= Records of text and element pointing =
◇ ◇ ◇ ◇ ◇

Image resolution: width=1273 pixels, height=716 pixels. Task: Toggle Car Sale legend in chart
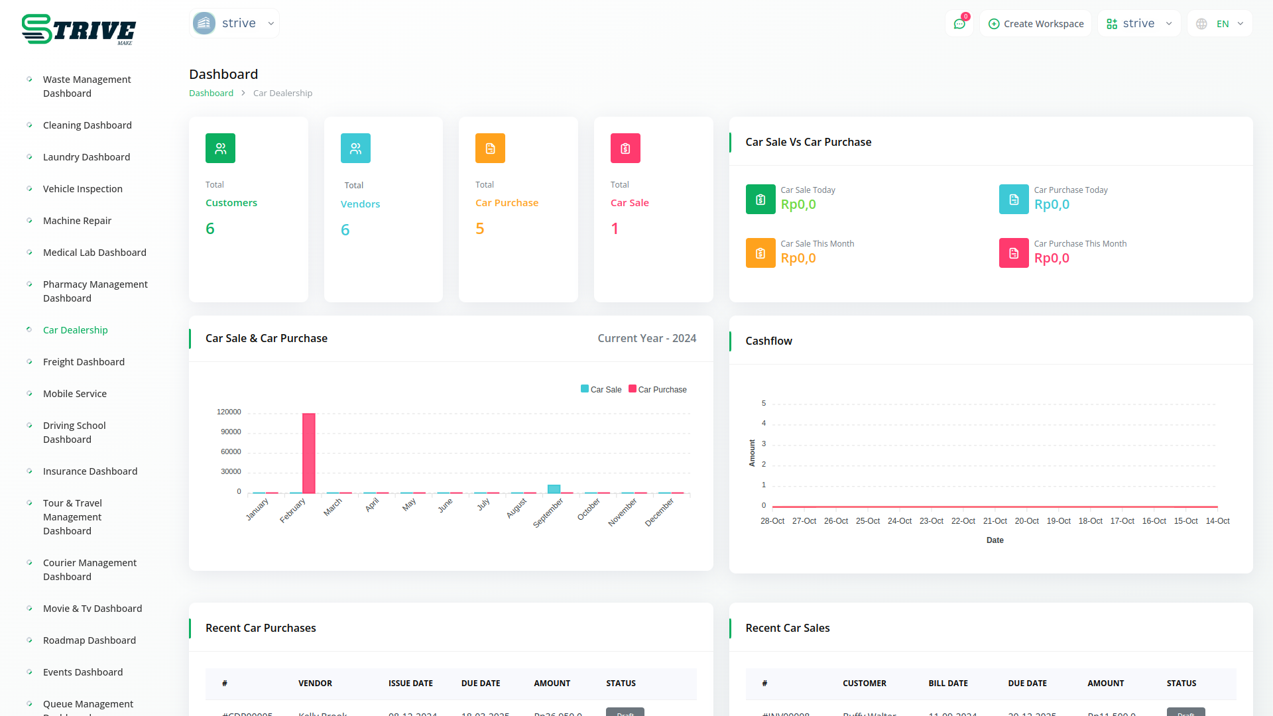pos(601,390)
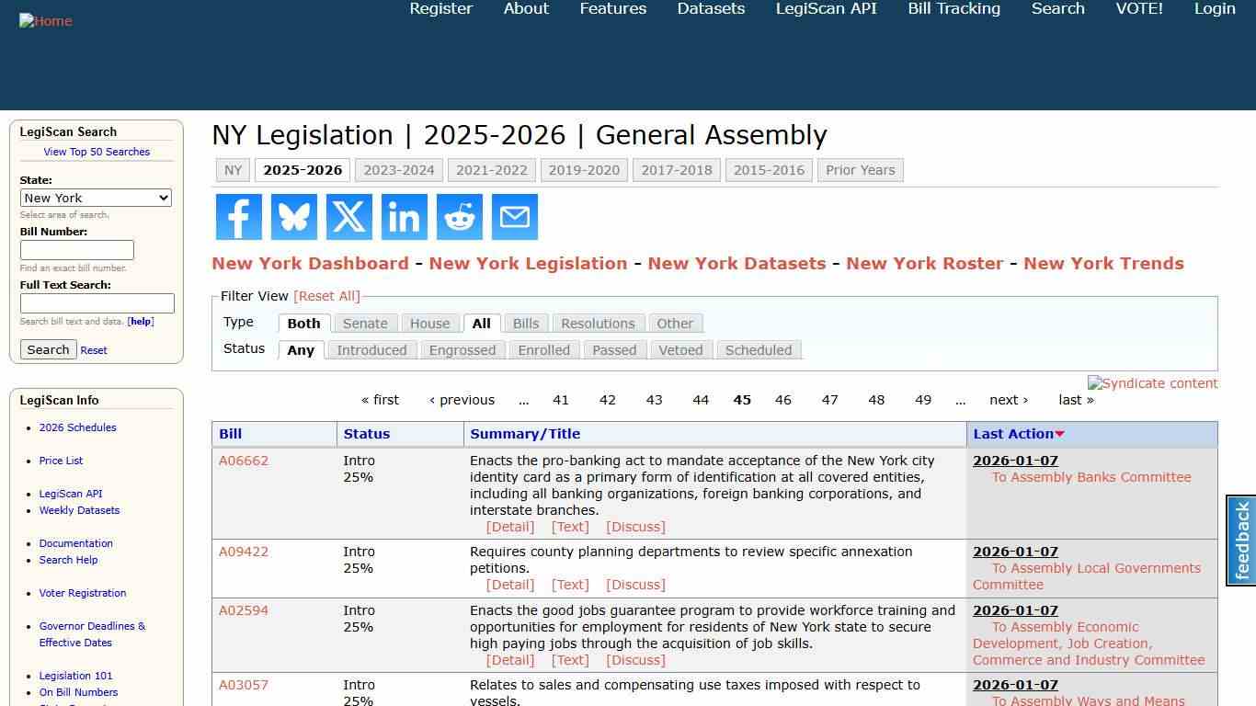Screen dimensions: 1256x706
Task: Share page via the LinkedIn icon
Action: pyautogui.click(x=404, y=217)
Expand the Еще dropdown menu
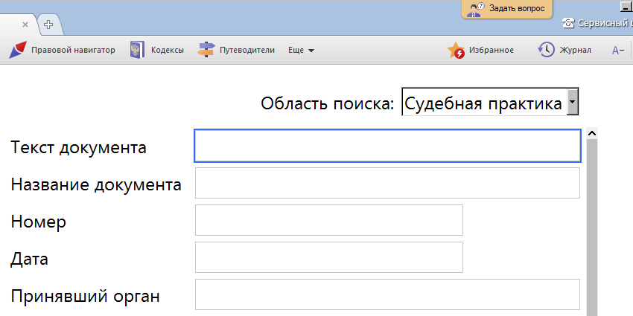 point(301,51)
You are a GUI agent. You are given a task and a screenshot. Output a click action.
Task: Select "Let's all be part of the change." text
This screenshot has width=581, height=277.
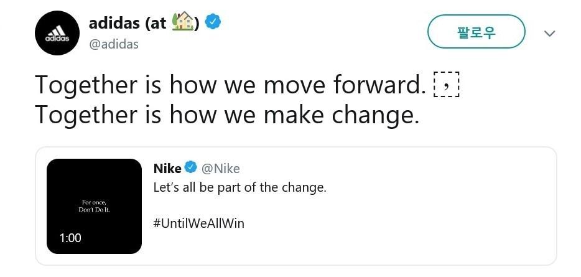click(x=239, y=187)

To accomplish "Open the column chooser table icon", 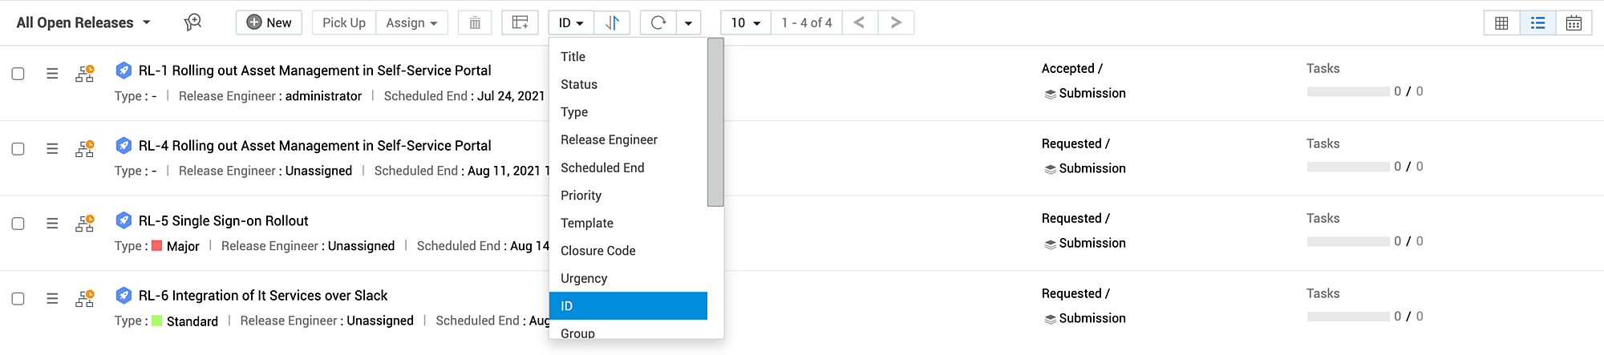I will pyautogui.click(x=520, y=22).
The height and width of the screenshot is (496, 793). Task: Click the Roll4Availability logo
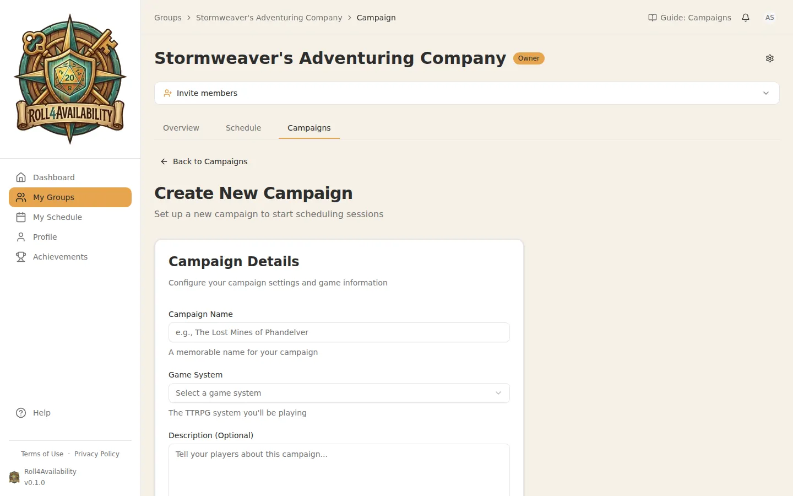pos(70,77)
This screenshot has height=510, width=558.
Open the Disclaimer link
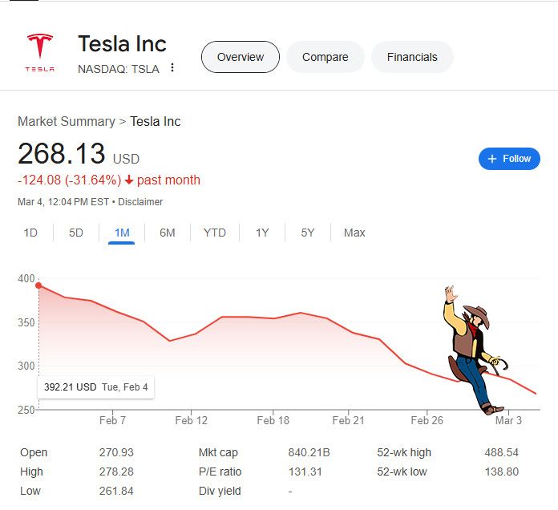tap(140, 202)
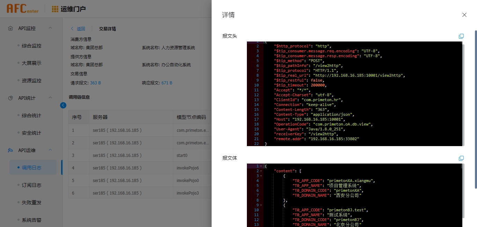Copy the 报文体 content using copy icon
Image resolution: width=477 pixels, height=227 pixels.
461,158
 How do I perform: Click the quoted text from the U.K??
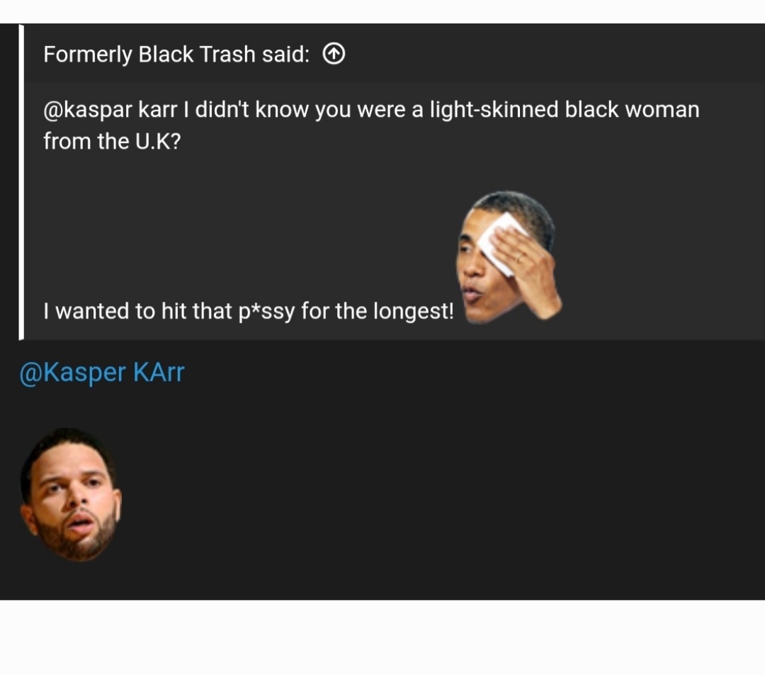click(x=112, y=142)
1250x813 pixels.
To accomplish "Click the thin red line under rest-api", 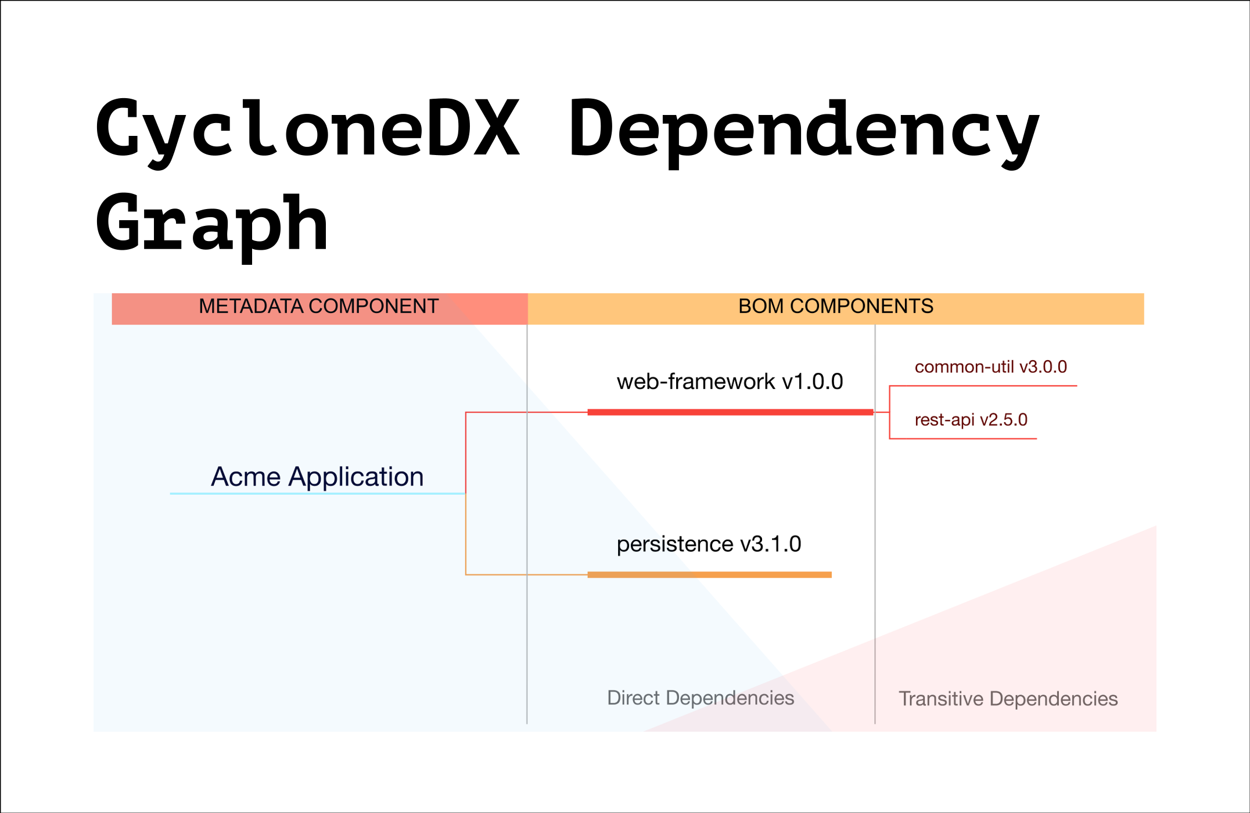I will (x=963, y=438).
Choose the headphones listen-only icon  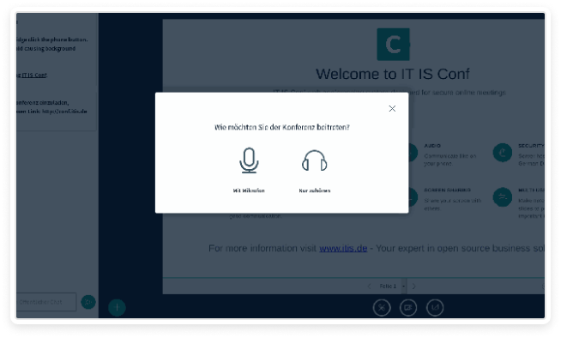(x=315, y=160)
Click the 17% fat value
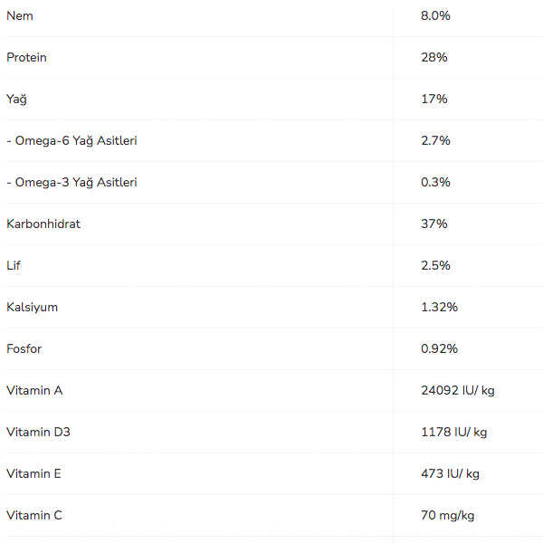 tap(434, 100)
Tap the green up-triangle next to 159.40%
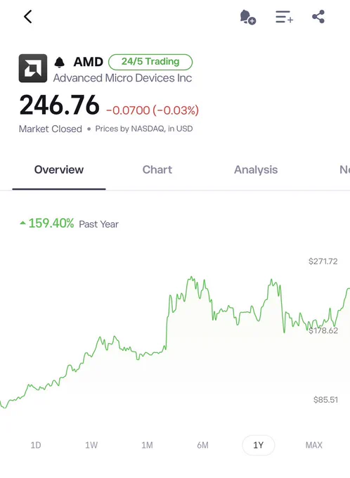The width and height of the screenshot is (350, 478). [x=22, y=223]
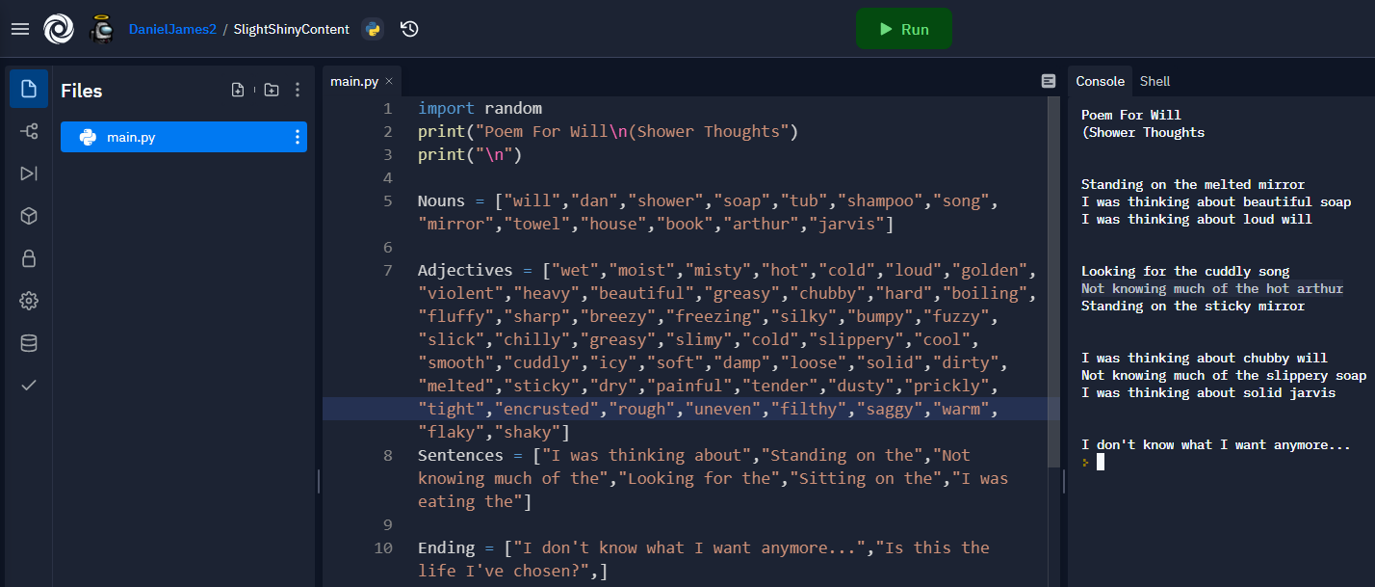Open the Settings gear icon

pos(29,301)
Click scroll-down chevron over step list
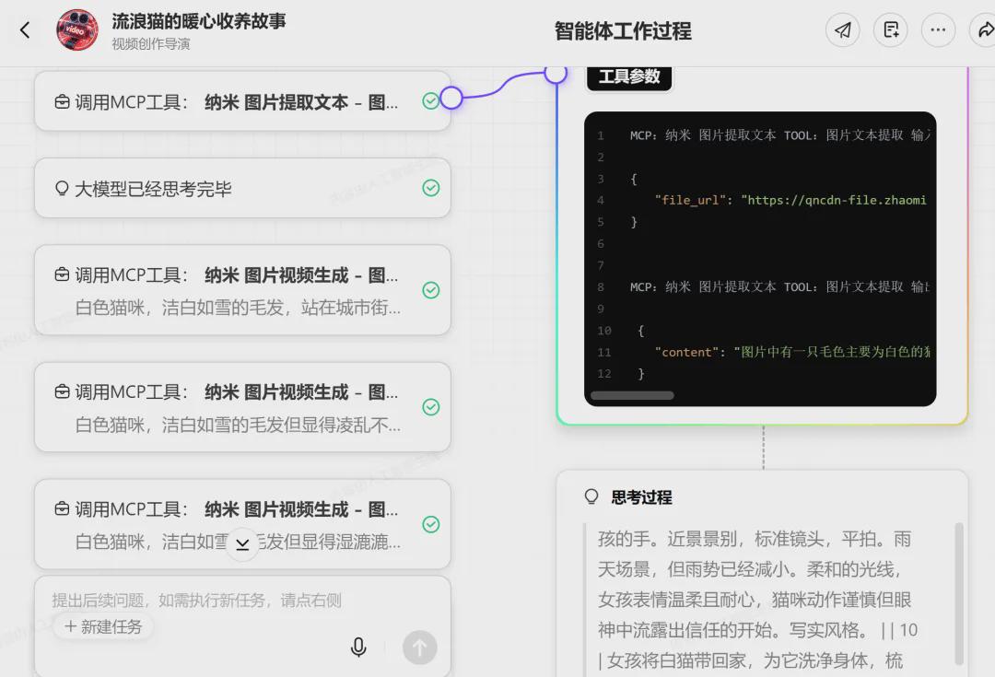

◇ ◇ ◇ ◇ ◇

= OBJECTIVE =
Please recast the stretch from the start of the material through the line that contains "point(301,51)" as a numbered list, leaving out blank lines and pictures.

= IN RESPONSE =
1. Image resolution: width=1273 pixels, height=716 pixels. Task: Toggle Car Sale legend in chart
2. pos(601,390)
3. Screen dimensions: 1256x706
4. Task: Share page via the LinkedIn icon
5. Action: pyautogui.click(x=404, y=217)
6. Expand the Еще dropdown menu
7.  point(301,51)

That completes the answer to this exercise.